Required task:
Reproduce the entries exactly, everything from the line containing "Describe the element" down to the last line of the entries.

Record list:
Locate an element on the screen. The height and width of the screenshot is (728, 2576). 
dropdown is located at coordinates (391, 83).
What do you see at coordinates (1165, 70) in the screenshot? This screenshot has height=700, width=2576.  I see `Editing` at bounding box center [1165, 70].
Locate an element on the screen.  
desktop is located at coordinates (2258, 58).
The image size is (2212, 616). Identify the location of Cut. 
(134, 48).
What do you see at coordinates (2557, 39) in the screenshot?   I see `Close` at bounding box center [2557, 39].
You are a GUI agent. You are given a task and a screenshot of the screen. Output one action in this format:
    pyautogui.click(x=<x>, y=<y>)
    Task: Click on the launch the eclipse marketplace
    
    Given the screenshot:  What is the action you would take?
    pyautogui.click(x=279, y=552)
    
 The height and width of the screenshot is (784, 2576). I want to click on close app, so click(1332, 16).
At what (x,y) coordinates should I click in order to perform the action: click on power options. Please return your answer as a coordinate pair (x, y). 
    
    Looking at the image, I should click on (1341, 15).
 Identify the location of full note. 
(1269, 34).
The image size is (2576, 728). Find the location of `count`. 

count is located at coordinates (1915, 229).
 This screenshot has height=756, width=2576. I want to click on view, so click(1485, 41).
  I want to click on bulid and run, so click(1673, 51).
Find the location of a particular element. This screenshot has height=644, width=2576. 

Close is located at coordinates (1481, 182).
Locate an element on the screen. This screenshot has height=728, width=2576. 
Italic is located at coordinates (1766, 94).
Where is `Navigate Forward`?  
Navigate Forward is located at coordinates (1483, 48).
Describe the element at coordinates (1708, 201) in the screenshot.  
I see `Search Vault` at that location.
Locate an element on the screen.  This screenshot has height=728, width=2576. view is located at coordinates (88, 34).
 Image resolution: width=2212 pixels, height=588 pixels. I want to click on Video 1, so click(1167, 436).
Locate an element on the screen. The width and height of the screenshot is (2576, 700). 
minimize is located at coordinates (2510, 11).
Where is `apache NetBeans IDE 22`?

Written answer:
Describe the element at coordinates (1708, 201) in the screenshot.  
I see `Search Vault` at that location.
Locate an element on the screen.  This screenshot has height=728, width=2576. view is located at coordinates (88, 34).
 Image resolution: width=2212 pixels, height=588 pixels. I want to click on Video 1, so click(1167, 436).
Locate an element on the screen. The width and height of the screenshot is (2576, 700). 
minimize is located at coordinates (2510, 11).
Where is `apache NetBeans IDE 22`?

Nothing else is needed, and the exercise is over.